Achilles surrenders any possibility of recovering his first home, or a return, for fidelity to his warrior-self, for the promise of eternal fame. Fame for the self he chooses becomes his “dear native land.” Odysseus, by contrast, returns to Ithaca, to his family and his home. Odysseus unites his divided selves, his “dear native land” and the person he elected to become. Can we? Happiness urges us to try.

I now ask you to direct your attention to the screen. In 1618, Cardinal Borghese commissioned Gianlorenzo Bernini to create in marble this famous scene from the Aeneid. Aeneas is fleeing captured Troy. These are the first steps of a forced exile, the permanent dissolution of his home. On his shoulders he carries his aged father, Anchises, who holds in his hands a vessel containing the ashes of their ancestors. Atop the vessel are perched the Penantes, household gods. Behind Aeneas we see his son, Ascanius. Were they Laredoans fleeing their doomed city, they would be carrying not the Penantes but their favorite Guadalupana.

Aeneas begins his flight bearing his past and his future with him, the present forever shattered. Unseen in Bernini’s group, Aeneas’ wife, Creusa, perishes as the family makes its escape. This statute has been negatively described as “top-heavy,” looking at though it might at any moment tip over. But this is precisely the point of the story. Aeneas, fleeing for his life, cannot go without his father, who brings the remains of their ancestors and gods, and his son. The ungainly sight of a powerful young man carrying his father, together with his past (ashes, gods) and his future (son) captures visually the top-heavy, difficult-to-wield inner life of us all.
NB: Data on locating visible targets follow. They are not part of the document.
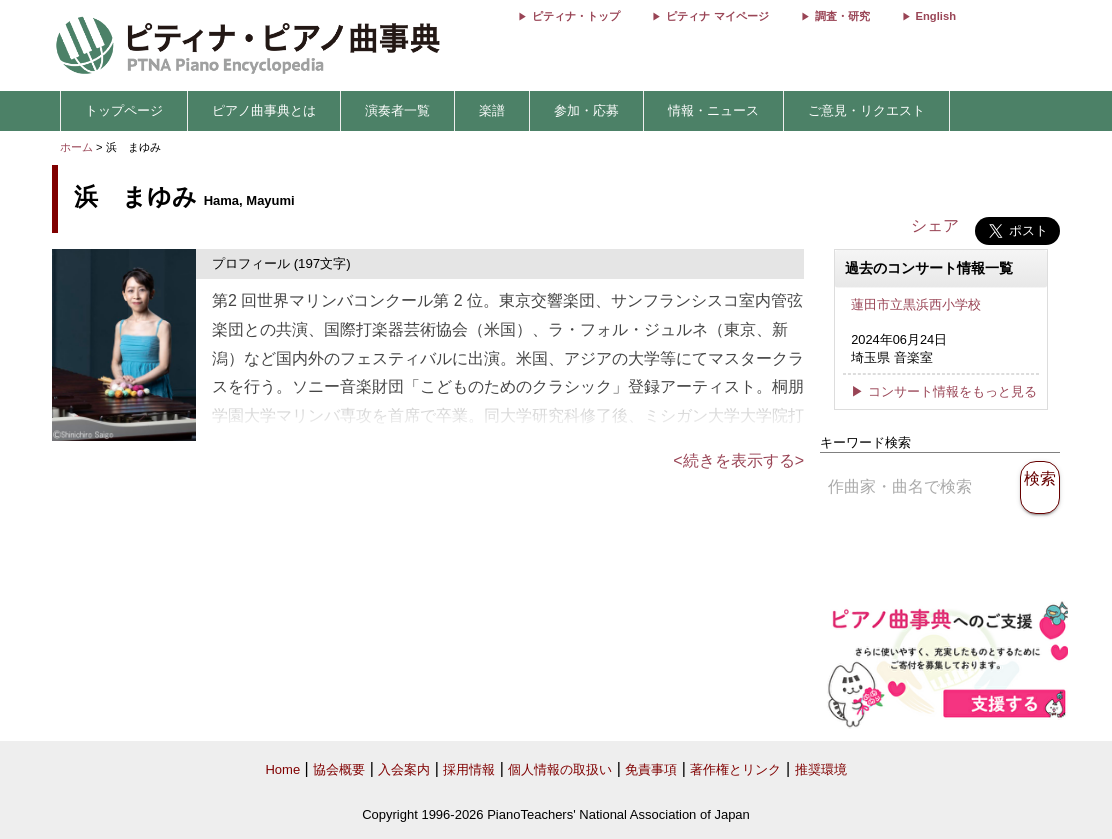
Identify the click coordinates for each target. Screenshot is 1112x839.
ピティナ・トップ (576, 16)
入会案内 (404, 769)
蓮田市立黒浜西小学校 (916, 304)
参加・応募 (586, 110)
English (936, 16)
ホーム (76, 147)
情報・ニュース (713, 110)
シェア (935, 225)
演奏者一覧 (397, 110)
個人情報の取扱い (560, 769)
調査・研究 (842, 16)
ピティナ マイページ (717, 16)
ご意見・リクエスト (866, 110)
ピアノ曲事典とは (264, 110)
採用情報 (469, 769)
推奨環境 (821, 769)
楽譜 (492, 110)
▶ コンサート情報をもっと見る (944, 391)
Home (282, 769)
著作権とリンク (735, 769)
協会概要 (339, 769)
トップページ (124, 110)
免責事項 (651, 769)
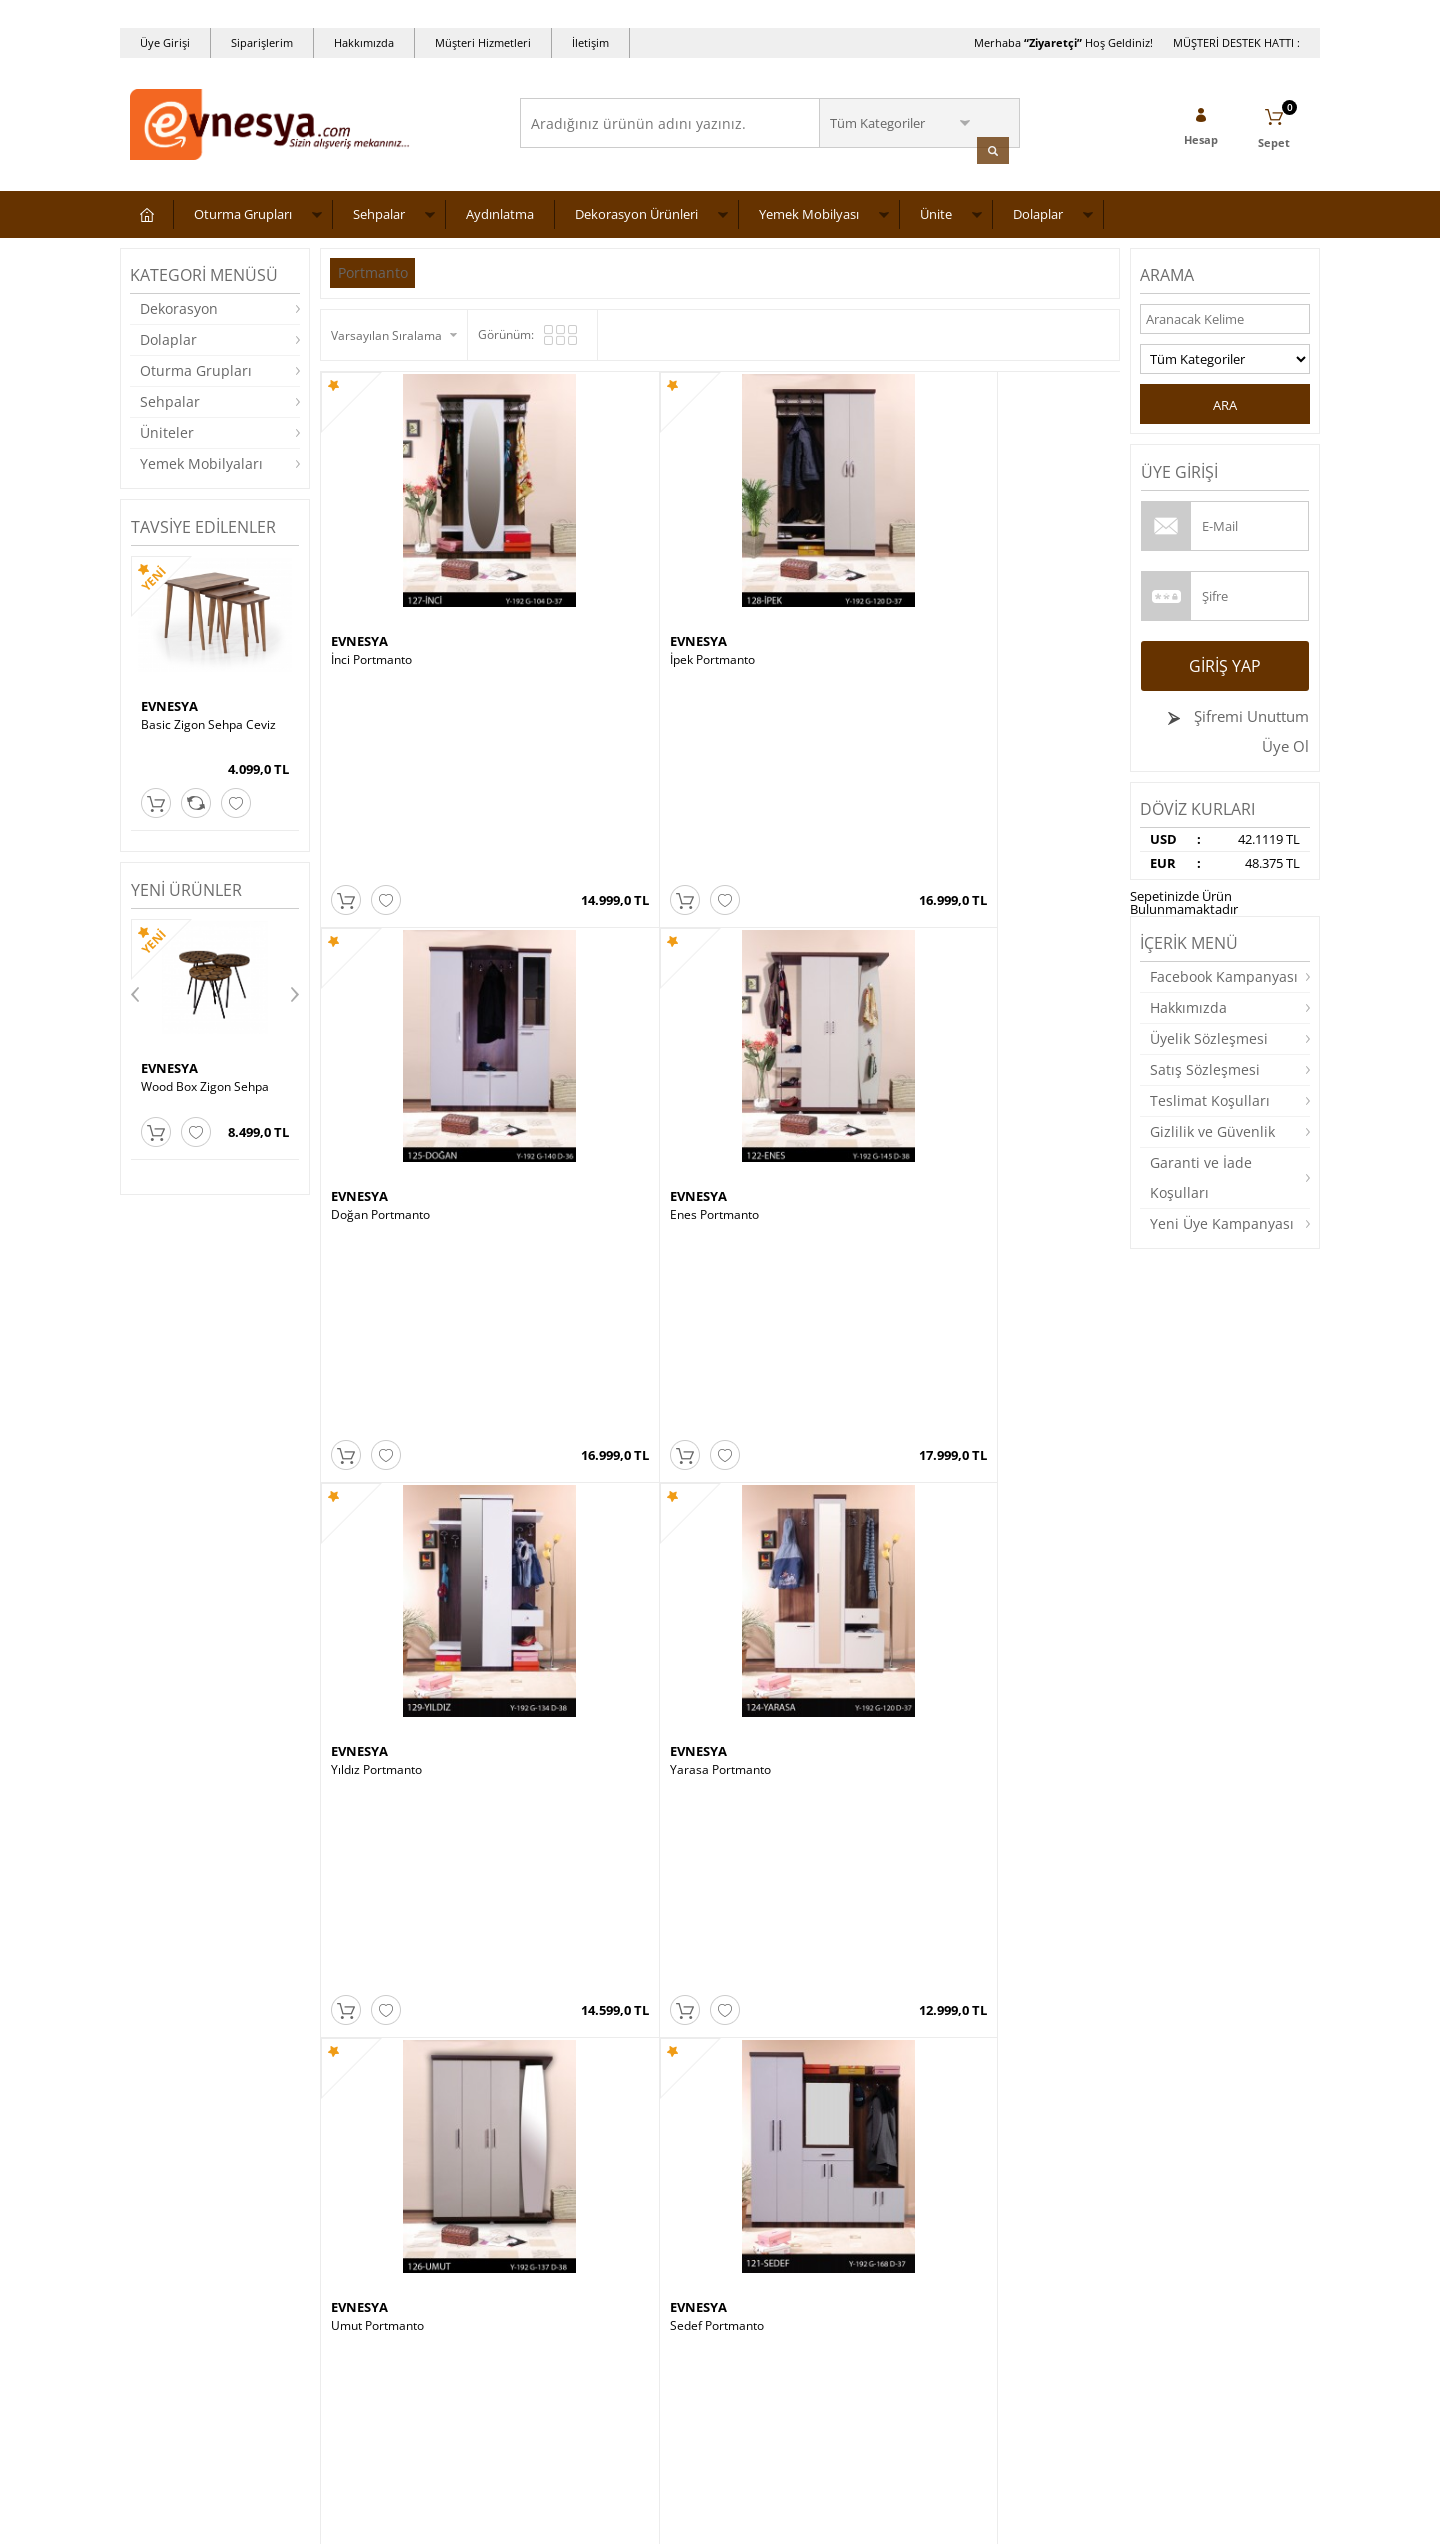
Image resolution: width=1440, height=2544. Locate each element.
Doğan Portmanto (780, 559)
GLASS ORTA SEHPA (197, 1084)
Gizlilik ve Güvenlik (1212, 1128)
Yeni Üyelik (760, 2173)
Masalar (153, 2293)
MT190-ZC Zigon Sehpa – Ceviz (617, 1239)
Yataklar (153, 2323)
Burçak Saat (364, 1516)
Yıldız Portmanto (376, 821)
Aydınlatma (500, 211)
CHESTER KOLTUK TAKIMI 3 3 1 (1016, 1792)
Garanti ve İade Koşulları (1201, 1174)
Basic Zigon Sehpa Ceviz (208, 722)
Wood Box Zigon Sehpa (795, 1516)
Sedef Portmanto (977, 821)
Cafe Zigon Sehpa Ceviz (396, 1239)
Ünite (936, 211)
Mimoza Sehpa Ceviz (789, 1239)
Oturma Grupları (243, 211)
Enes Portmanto (974, 559)
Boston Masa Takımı (587, 1516)
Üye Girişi (165, 42)
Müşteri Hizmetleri (483, 42)
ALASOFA (360, 1773)
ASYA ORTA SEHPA (583, 1792)
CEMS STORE (370, 1497)
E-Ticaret (659, 2518)
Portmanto (375, 269)
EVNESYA (169, 703)
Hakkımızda (364, 42)
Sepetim (553, 2293)
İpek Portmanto (573, 559)
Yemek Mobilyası (809, 211)
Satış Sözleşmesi (1205, 1066)
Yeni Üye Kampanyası (1222, 1220)
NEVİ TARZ (963, 1220)
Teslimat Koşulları (1210, 1097)
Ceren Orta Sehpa (980, 1239)
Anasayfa (556, 2173)
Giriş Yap (1225, 663)
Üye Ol (1285, 743)
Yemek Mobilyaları (201, 460)
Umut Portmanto (777, 821)
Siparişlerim (262, 42)
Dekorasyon (179, 305)
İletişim (590, 42)
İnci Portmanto (371, 559)
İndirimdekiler (568, 2233)
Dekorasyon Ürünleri (636, 211)
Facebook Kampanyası (1224, 973)
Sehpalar (379, 211)
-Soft (615, 2518)
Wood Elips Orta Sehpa (794, 1792)
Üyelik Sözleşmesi (1209, 1035)
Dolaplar (1038, 211)
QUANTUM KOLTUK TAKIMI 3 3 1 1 (417, 1799)
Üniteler (167, 429)
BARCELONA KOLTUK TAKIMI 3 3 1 (1015, 1523)
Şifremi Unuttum (1249, 713)
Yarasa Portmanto (581, 821)
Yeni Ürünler (565, 2203)
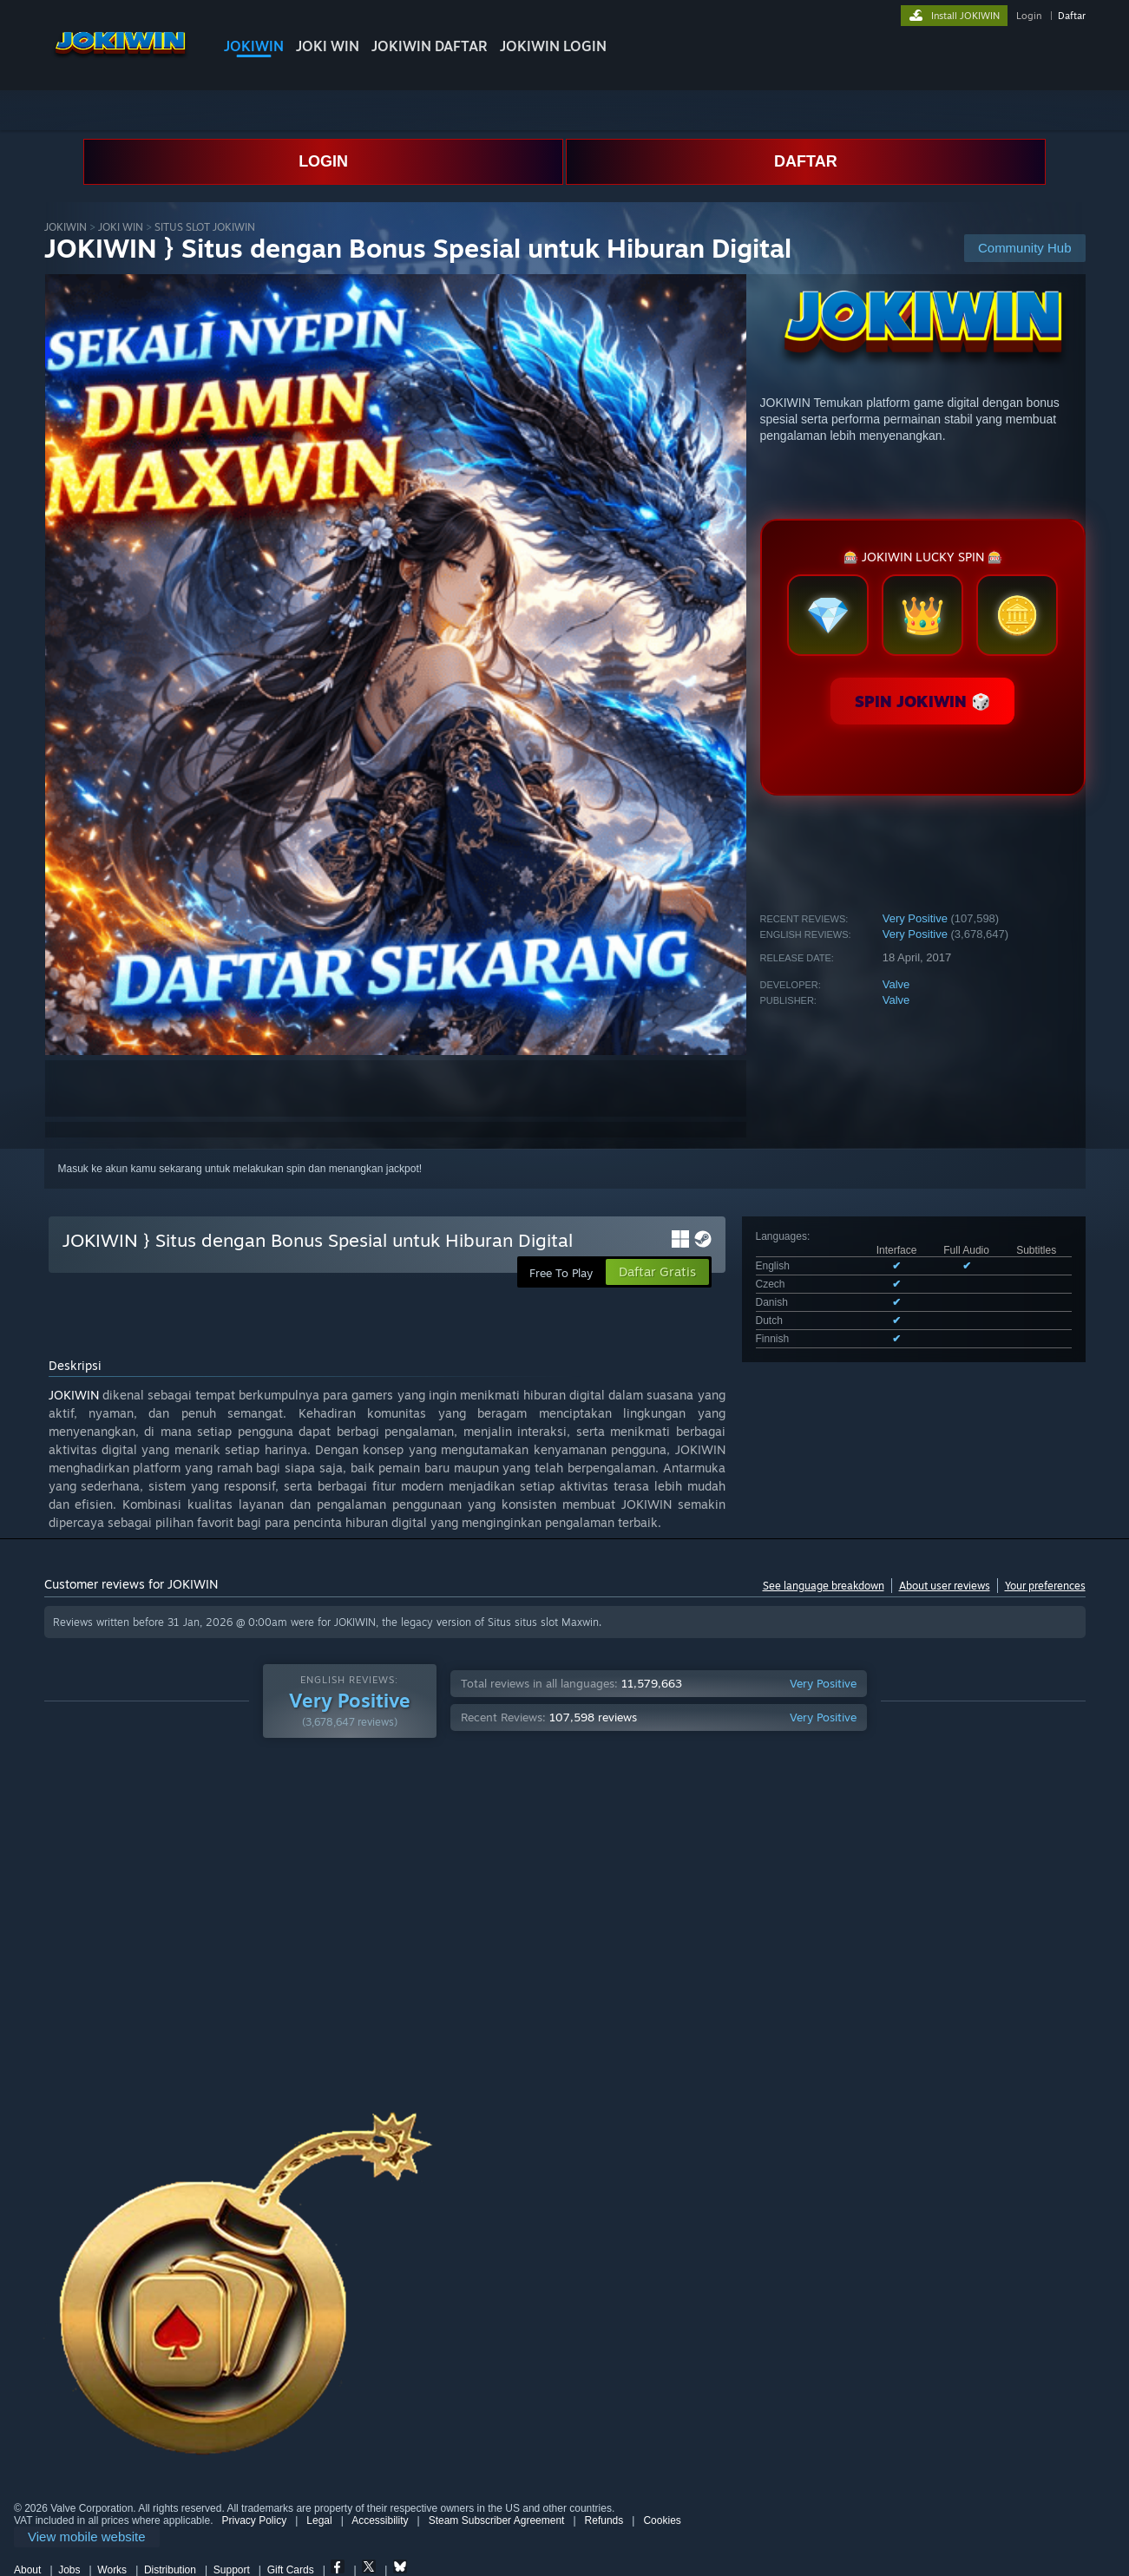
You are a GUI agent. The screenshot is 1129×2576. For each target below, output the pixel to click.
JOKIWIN (254, 46)
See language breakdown (823, 1585)
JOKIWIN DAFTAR (429, 46)
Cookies (661, 2520)
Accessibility (379, 2520)
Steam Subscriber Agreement (497, 2520)
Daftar (1072, 16)
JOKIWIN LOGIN (553, 46)
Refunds (604, 2520)
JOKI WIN (327, 46)
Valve (896, 984)
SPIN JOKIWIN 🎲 (922, 701)
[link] (87, 2537)
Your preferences (1045, 1585)
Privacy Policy (253, 2520)
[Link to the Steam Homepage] (120, 60)
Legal (318, 2520)
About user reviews (944, 1585)
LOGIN (323, 161)
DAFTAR (805, 161)
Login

Even as we fashion our second home, our made identity, we carry our beginnings with us. To reconcile these two homes, multiple identities, offers the final and greatest challenge of adult life. Aeneas’ second home became the city of Rome, his made self the founder of the Roman people. Our goal is more modest: a happy convivium in which our two homes, our two selves, together, lie down to pleasant dreams.